A CLÍNICA DA MAMA DA BOAVISTA foi criada para responder a esta necessidade das mulheres. Oferece numa única consulta médica a conjugação do exame clínico com os exames de imagem (mamografia e ecografia), terminando com a elaboração, por escrito, de um relatório médico.
Tudo no mesmo dia!

Toda a doença oncológica deve ser diagnosticada, estadiada e tratada por uma equipa médica multidisciplinar, que integre clínicos diferenciados das diferentes especialidades médicas envolvidas.
No caso concreto da patologia mamária é fundamental uma abordagem multidisciplinar, quer no estabelecimento de um correcto e atempado diagnóstico (bem como, de um estadiamento), quer na proposta da melhor solução terapêutica.

É um direito do doente a procura de uma 2ª opinião de um outro médico especialista relativamente a um determinado problema de saúde.
Este tipo de consulta tem ganho uma crescente divulgação nos últimos anos, particularmente nas doenças oncológicas.
Atenta, a CLÍNICA DA MAMA DA BOAVISTA instituiu uma consulta de 2ª opinião, quer para reavaliação de exames complementares de diagnóstico (uma 2º leitura dos exames de imagem, ou mesmo a revisão de lâminas de exames anatomo-patológicos), quer para discussão de alternativas de tratamento médico ou cirúrgico, nomeadamente a possibilidade de preservar a mama, através de técnicas de cirurgia oncoplástica ou por outras técnicas de reconstrução mamária.

Dando atenção a uma área emergente de preocupação social relativamente às familiares de doentes com cancro da mama, a CLÍNICA DA MAMA DA BOAVISTA também instituiu uma consulta dedicada à avaliação do risco familiar, sugerindo as necessárias adaptações à vigilância periódica das familiares com risco acrescido. Seja por exames de imagem, incluindo aqui especificamente a vigilância imagiológica por ressonância magnética, seja pela orientação para uma consulta especializada de Genética Médica.
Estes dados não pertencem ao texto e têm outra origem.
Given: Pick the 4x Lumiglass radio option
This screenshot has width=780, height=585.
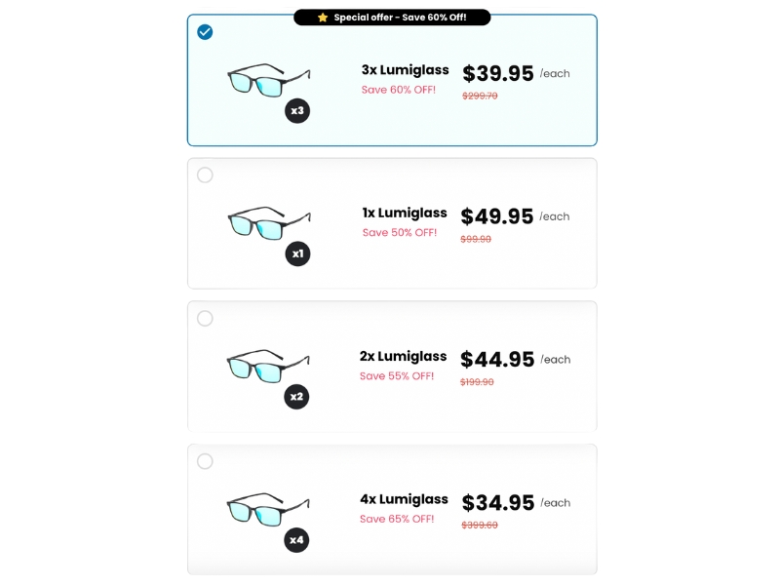Looking at the screenshot, I should [205, 461].
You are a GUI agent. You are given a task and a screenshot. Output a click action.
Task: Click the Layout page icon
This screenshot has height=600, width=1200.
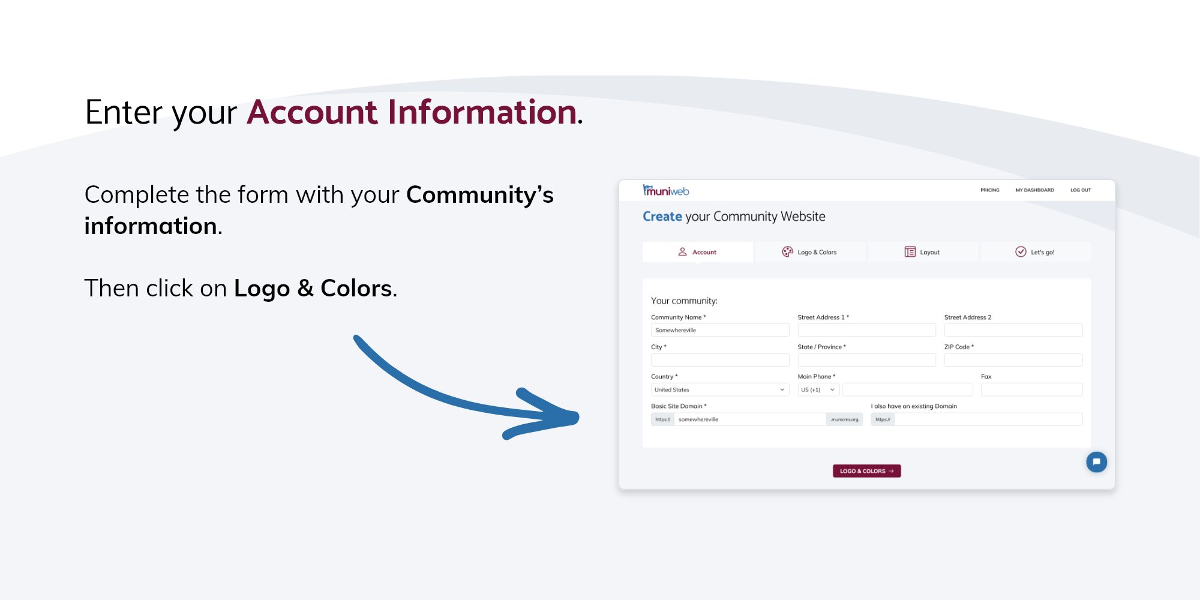(x=910, y=252)
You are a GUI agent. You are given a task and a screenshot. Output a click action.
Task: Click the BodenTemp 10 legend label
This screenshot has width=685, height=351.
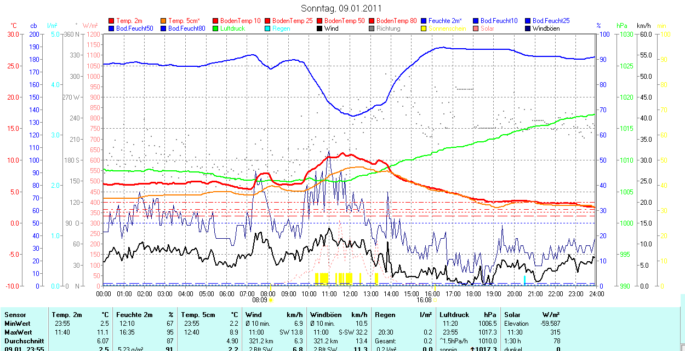tap(240, 21)

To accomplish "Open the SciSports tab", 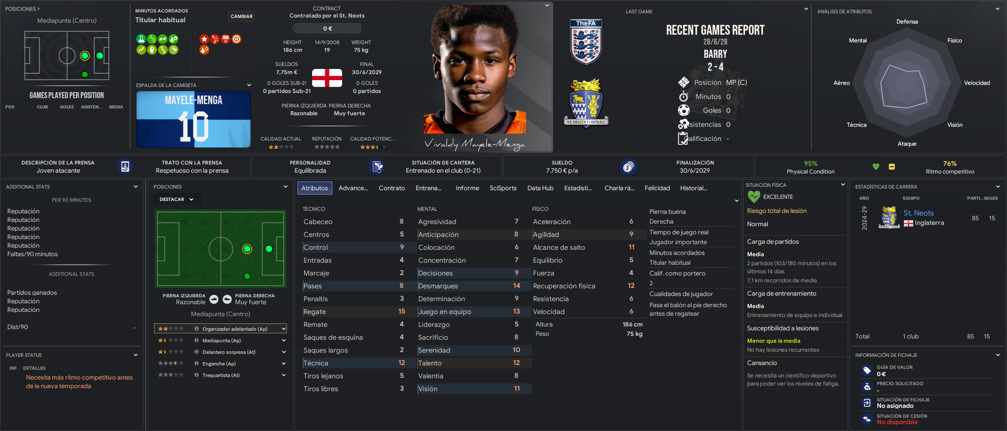I will 503,188.
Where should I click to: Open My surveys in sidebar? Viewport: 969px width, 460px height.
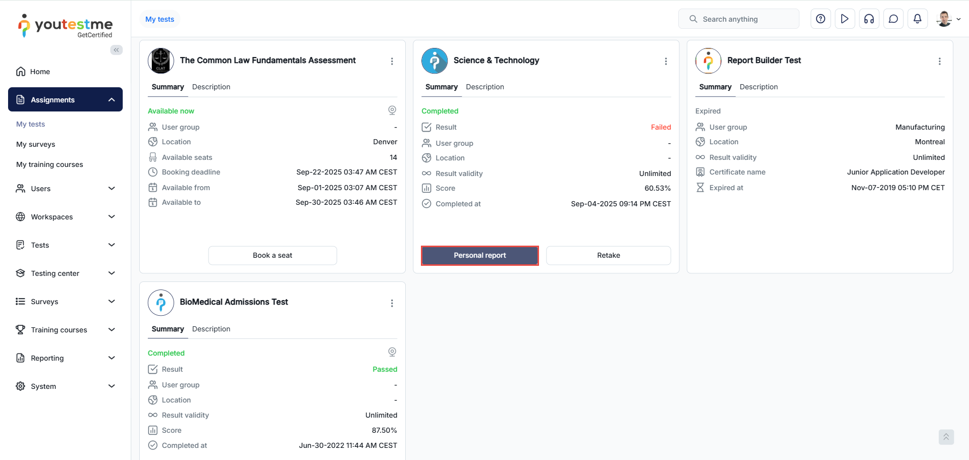[36, 144]
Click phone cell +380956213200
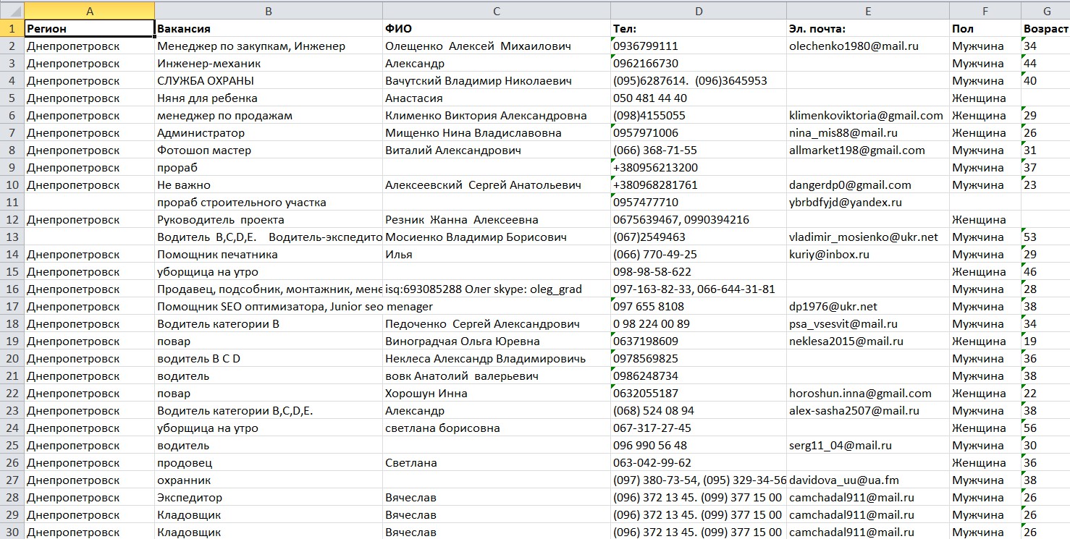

Reforçando o já referido anteriormente, toda a doença oncológica deve ser diagnosticada, estadiada e tratada por uma equipa médica multidisciplinar, que integre clínicos diferenciados das diferentes especialidades médicas envolvidas.
No cancro da mama é essencial uma abordagem multidisciplinar, quer no estabelecimento de um correcto e atempado diagnóstico (bem como, de um estadiamento), quer na proposta da melhor solução terapêutica, médica ou cirúrgica. Esta última, embora deva procurar ser individual e personalizada para cada doente, deve respeitar os consensos médicos internacionais.
 A CLÍNICA DA MAMA DA BOAVISTA dispõe de uma Consulta de Grupo multidisciplinar para orientação e decisão terapêutica no cancro da mama.